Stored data
————

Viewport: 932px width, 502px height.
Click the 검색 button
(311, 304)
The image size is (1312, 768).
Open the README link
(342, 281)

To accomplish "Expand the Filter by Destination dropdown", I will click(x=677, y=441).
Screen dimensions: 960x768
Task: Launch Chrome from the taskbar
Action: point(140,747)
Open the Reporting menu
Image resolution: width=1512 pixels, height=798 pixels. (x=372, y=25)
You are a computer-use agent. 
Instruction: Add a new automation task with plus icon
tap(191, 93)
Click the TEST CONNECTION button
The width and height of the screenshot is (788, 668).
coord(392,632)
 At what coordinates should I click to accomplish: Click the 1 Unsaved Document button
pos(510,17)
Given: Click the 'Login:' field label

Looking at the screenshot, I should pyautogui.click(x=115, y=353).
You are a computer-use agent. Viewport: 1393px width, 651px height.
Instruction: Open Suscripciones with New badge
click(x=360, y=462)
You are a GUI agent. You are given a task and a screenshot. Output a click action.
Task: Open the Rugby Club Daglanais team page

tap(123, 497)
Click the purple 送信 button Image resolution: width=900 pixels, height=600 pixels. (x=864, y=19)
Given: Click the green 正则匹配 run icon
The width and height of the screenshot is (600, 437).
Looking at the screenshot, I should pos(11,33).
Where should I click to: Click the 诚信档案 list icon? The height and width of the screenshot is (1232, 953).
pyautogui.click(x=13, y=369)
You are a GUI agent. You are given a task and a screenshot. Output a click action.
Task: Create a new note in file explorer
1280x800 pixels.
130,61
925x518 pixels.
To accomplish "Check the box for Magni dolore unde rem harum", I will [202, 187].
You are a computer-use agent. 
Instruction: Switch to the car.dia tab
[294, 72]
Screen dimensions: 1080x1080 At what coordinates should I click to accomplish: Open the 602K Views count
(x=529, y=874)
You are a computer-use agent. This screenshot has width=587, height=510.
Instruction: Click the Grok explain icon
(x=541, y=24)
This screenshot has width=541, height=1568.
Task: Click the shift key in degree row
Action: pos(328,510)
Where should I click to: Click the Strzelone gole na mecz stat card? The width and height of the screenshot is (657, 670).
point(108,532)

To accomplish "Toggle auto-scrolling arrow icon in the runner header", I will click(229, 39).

————

*Exercise goal*: The lines from the top of the data above down to the line containing "925x518 pixels." are to be copied exactly; no other line should appear.

*Output of the exercise*:
Viewport: 932px width, 502px height.
Click the 검색 button
(311, 304)
The image size is (1312, 768).
Open the README link
(342, 281)

To accomplish "Expand the Filter by Destination dropdown", I will click(x=677, y=441).
Screen dimensions: 960x768
Task: Launch Chrome from the taskbar
Action: point(140,747)
Open the Reporting menu
Image resolution: width=1512 pixels, height=798 pixels. (x=372, y=25)
You are a computer-use agent. 
Instruction: Add a new automation task with plus icon
tap(191, 93)
Click the TEST CONNECTION button
The width and height of the screenshot is (788, 668).
coord(392,632)
 At what coordinates should I click to accomplish: Click the 1 Unsaved Document button
pos(510,17)
Given: Click the 'Login:' field label

Looking at the screenshot, I should pyautogui.click(x=115, y=353).
You are a computer-use agent. Viewport: 1393px width, 651px height.
Instruction: Open Suscripciones with New badge
click(x=360, y=462)
You are a GUI agent. You are given a task and a screenshot. Output a click action.
Task: Open the Rugby Club Daglanais team page

tap(123, 497)
Click the purple 送信 button Image resolution: width=900 pixels, height=600 pixels. (x=864, y=19)
Given: Click the green 正则匹配 run icon
The width and height of the screenshot is (600, 437).
Looking at the screenshot, I should pos(11,33).
Where should I click to: Click the 诚信档案 list icon? The height and width of the screenshot is (1232, 953).
pyautogui.click(x=13, y=369)
You are a GUI agent. You are given a task and a screenshot. Output a click action.
Task: Create a new note in file explorer
1280x800 pixels.
130,61
925x518 pixels.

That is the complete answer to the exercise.